Selon ce document, 645 millions de personnes dans le monde ont souffert de la faim en 2025, soit une diminution de 14 millions par rapport à 2024 et de 43 millions comparativement à 2022. La part de la population mondiale touchée par la faim est passée de 8,6 % en 2022 à 8,1 % en 2024, puis à 7,8 % en 2025, traduisant une amélioration progressive de la situation alimentaire mondiale.

Cependant, les organisations onusiennes préviennent que ces avancées restent insuffisantes, fragiles et inégalement réparties. À moins d’une accélération des efforts, le monde risque de ne pas atteindre l’objectif d’élimination de la faim fixé dans le cadre des Objectifs de développement durable (ODD) à l’horizon 2030.

-L’Afrique, principal foyer de la faim dans le monde-

Contrairement à certaines régions comme l’Asie, l’Amérique latine et les Caraïbes, où des progrès continus sont observés, l’Afrique continue d’enregistrer une détérioration de sa situation alimentaire.

Le continent compte environ 309 millions de personnes souffrant de la faim, soit le niveau le plus élevé au monde en valeur absolue. En 2025, 56,6 % de la population africaine était en situation d’insécurité alimentaire modérée ou grave, contre 20,3 % en Asie, 22,9 % en Amérique latine et dans les Caraïbes, et 8,7 % en Amérique du Nord et en Europe.

Les auteurs du rapport attribuent cette vulnérabilité persistante à plusieurs facteurs, notamment les conflits armés, les déplacements forcés, les chocs climatiques, la hausse du coût de la vie et la fragilité des systèmes alimentaires.

-L’accès à une alimentation saine reste un défi majeur-

Le rapport souligne également l’évolution du coût d’une alimentation saine. En 2025, il s’établit en moyenne à 4,28 dollars en parité de pouvoir d’achat (PPA) par personne et par jour, contre 3,44 dollars en 2021 et 2,94 dollars en 2017.
Les régions les plus touchées par cette hausse sont l’Amérique latine et les Caraïbes, avec un coût moyen de 4,91 dollars PPA par jour.

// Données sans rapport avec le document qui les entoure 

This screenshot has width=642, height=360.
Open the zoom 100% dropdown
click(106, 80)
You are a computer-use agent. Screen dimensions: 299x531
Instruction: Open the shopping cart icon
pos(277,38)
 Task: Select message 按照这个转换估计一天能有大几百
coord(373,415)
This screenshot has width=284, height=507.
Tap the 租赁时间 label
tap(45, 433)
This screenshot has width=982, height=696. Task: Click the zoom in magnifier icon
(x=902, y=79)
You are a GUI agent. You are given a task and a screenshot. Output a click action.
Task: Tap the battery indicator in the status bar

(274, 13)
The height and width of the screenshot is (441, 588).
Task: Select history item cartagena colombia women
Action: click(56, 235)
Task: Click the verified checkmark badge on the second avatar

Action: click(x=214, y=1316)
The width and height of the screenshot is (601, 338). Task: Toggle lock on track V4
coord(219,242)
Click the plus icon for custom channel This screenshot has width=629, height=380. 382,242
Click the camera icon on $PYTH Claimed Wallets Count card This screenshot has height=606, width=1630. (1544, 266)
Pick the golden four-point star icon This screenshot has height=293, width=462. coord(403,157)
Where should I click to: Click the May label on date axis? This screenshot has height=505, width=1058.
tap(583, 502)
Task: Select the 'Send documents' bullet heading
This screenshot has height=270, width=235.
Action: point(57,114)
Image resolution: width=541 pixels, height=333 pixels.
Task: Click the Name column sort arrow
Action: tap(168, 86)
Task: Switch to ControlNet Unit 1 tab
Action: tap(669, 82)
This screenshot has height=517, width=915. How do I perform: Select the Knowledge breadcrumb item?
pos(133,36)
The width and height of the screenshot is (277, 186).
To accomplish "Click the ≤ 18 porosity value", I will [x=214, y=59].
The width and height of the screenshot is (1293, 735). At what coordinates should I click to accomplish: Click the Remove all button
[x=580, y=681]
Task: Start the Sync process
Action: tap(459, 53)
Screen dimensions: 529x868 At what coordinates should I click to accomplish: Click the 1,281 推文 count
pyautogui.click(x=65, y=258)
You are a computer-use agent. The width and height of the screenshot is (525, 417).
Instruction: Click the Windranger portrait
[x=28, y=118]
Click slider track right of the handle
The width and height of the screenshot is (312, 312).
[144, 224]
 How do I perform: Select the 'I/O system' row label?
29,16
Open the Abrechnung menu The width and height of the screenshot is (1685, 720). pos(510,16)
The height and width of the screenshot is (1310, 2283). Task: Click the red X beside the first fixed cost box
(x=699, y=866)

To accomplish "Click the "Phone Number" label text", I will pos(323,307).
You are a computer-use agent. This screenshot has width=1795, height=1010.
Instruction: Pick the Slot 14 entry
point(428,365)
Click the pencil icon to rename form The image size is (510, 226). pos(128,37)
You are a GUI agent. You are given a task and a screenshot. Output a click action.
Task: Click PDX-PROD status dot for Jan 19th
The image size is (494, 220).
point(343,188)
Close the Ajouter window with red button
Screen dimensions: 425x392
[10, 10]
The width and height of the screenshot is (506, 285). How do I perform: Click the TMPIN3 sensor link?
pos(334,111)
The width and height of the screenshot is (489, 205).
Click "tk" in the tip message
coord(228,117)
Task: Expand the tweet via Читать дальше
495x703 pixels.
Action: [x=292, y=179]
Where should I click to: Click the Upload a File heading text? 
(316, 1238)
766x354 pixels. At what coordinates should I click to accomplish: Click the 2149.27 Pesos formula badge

À l’échelle mondiale, le nombre de personnes n’ayant pas les moyens de s’offrir une alimentation saine a toutefois reculé, passant de 2,97 milliards en 2021 à 2,69 milliards en 2025. Mais cette amélioration cache de fortes disparités : en Afrique, 66,6 % de la population n’a toujours pas accès financièrement à une alimentation équilibrée.

-Les crises mondiales menacent les progrès réalisés-

Les agences des Nations unies mettent en garde contre les risques susceptibles de compromettre les progrès accomplis. Les conflits au Moyen-Orient, les phénomènes climatiques extrêmes et la baisse de l’aide publique au développement pourraient aggraver davantage la situation alimentaire dans plusieurs régions du monde.

Pour Qu Dongyu, directeur général de la FAO, la lutte contre la faim demeure possible, mais nécessite des actions plus rapides et plus ambitieuses. Il appelle à un renforcement de l’engagement politique, à des investissements soutenus et à la mise en place de politiques favorisant des systèmes agroalimentaires plus solides et inclusifs.

Les crises successives, notamment la pandémie de Covid-19, la guerre en Ukraine et les tensions géopolitiques récentes, ont démontré la vulnérabilité des systèmes alimentaires mondiaux. Pour les Nations unies, leur transformation constitue une urgence afin de mieux protéger les populations les plus exposées et garantir à chacun un accès durable à une alimentation saine.